Ferndale’s Gingerbread Mansion

Ferndale’s Gingerbread Mansion

An Oft-Ignored Intimacy of The Great Northwest

By Bernard Bass | Photos by H.R. LoBue

 

A quiet and gentle fog unwraps itself from the arms of Doug firs and Redwoods perched atop the hill of the Ferndale Cemetery. Slowly, it descends through mausoleums, headstones and Willow trees where it then spills softly into the village streets of a small, storybook-Victorian town. As sporadic blurred outlines of families cradling both children and gallons of milk emerge from the foggy obfuscation spilling through white slats of a picket fence, it is at once recognized that Ferndale exemplifies an oft-ignored intimacy of The Great Northwest. It is a town where gentlemen still tip their hats, a collective cognizant presence, a warm, delicious American Pie.

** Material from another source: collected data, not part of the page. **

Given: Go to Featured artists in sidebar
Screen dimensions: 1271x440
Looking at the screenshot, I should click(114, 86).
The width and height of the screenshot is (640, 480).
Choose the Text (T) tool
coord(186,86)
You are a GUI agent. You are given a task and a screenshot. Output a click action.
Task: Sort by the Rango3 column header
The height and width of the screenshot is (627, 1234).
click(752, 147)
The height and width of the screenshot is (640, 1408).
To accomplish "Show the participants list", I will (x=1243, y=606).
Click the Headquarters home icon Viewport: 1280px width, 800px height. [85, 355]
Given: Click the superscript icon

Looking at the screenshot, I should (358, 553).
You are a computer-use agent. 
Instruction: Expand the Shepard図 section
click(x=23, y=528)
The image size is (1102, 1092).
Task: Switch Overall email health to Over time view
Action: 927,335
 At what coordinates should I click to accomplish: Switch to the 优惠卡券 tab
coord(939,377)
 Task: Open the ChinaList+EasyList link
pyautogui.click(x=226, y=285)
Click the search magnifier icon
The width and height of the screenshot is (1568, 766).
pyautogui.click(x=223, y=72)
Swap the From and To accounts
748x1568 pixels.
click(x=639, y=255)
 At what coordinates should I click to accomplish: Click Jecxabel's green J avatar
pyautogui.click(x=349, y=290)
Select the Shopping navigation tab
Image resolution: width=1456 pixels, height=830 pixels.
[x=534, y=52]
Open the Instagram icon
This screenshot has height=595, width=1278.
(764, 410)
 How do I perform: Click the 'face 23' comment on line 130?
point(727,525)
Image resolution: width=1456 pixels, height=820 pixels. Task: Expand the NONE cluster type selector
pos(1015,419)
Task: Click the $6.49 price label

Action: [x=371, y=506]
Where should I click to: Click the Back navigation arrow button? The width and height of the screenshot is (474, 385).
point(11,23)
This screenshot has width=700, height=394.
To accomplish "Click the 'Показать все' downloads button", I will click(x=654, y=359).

As a local of anywhere in the world, there are times in which one takes their area’s surroundings for granted. With the onset of an everyday familiarity to one’s backyard becoming more and more matter-of-fact, there is a certain amount of grandiosity lost, forgotten or interrupted. Growing up next door to the Eiffel Tower or waking up every morning to the same Statue of Liberty, the magic seems to fade when you see it every day. It is no different for those of us on the North Coast and we either don’t realize or tend to forget the many nationally and globally recognized gems tucked in and amongst us.
Covered extensively in the pages of Fodor’s, Sunset Magazine and National Geographic, The Gingerbread Mansion is an undisputed Victorian masterpiece and is one of Northern California’s most photographed buildings. Built in 1894 as a residence for a local physician, the Gingerbread Mansion, before becoming a Bed and Breakfast, was once the town hospital. In no way since has a sliver to its vision of comfort and hospitality diminished.
Looking up from the garden’s four tiered fountain encircled by manicured hedges and Renaissance sculpture, ornate details drip almost like candy from the mansion’s passionately crafted yellow and peach toned eaves. Upon approach of the mansion alone, one is immediately and comfortably swaged from wherever they are coming. Itself, the mansion at once leaves you transfixed and gives you no choice but to pause and recognize a moment in time that will be remembered forever.  Guests are welcomed at the front door and, given the pristine and immaculate interior of the building, one is almost surprised to be greeted by such a genuinely kind and personable staff. After being briefed on the times of breakfast, wine and hors d’oeuvres, guests are given not a key-card but a key, free to come and go as you please. A tour of the grounds is provided and a slow walk-through of the mansion is highly recommended. If able, check in as early as possible. While ascending the stairs with carpeting so soft you sink deep into every step, it is nice to catch a glimpse of the other rooms in the mansion, all eleven of which are themed.
From the Veneto Suite with its hand painted walls and lifted claw-foot tub to the Fountain Suite with toe-to-toe claw foot tubs. From the handicap accessible Gingerbread Suite, with its Cal King sized bed and multi-spouted shower, to the top of line Empire Suite with a curtained bidet, breakfast in bed and a claw-foot tub by the fireplace. All suites are appointed with Egyptian-Cotton sheets and comforters with luxuriously high thread counts, evening turndown service, embroidered bathrobes, high-speed internet access and a Hi-Definition smart flat screen television. To top it all off each guest receives plush slippers to take with them. Inside and out, the Gingerbread Mansion is a modern, romantic revision of 19th Century elegance and an exhibition into the heart of Ferndale hospitality and charm.
The Gingerbread Mansion, of course, is a place for special occasions – honeymoons, anniversaries, holidays – but it is also a place to merely spoil yourself and those you care for deeply. It is a place that becomes the special occasion. The traveller who is used to this kind of lodging will begin to expect more from other places and for those who are not, it is a place that will never be forgotten.
Ferndale, California and the Gingerbread Mansion have a certain throwback feel to them, a certain aura emanating from all that was good here never wanting to leave. Maybe it’s the cemetery, serene like no other, or possibly it’s the genuine recognition of something unique within a small, close-knit American town. Either way, for a moment, it’s a place that seems frozen, just for you, in a perfect point in time.
Behind the counter at the Ferndale general store, an aproned gentleman with his hair slicked back weighs out bags of candy on an antique scale. The bell over the heavy wooden door rings and he says, “Good day.”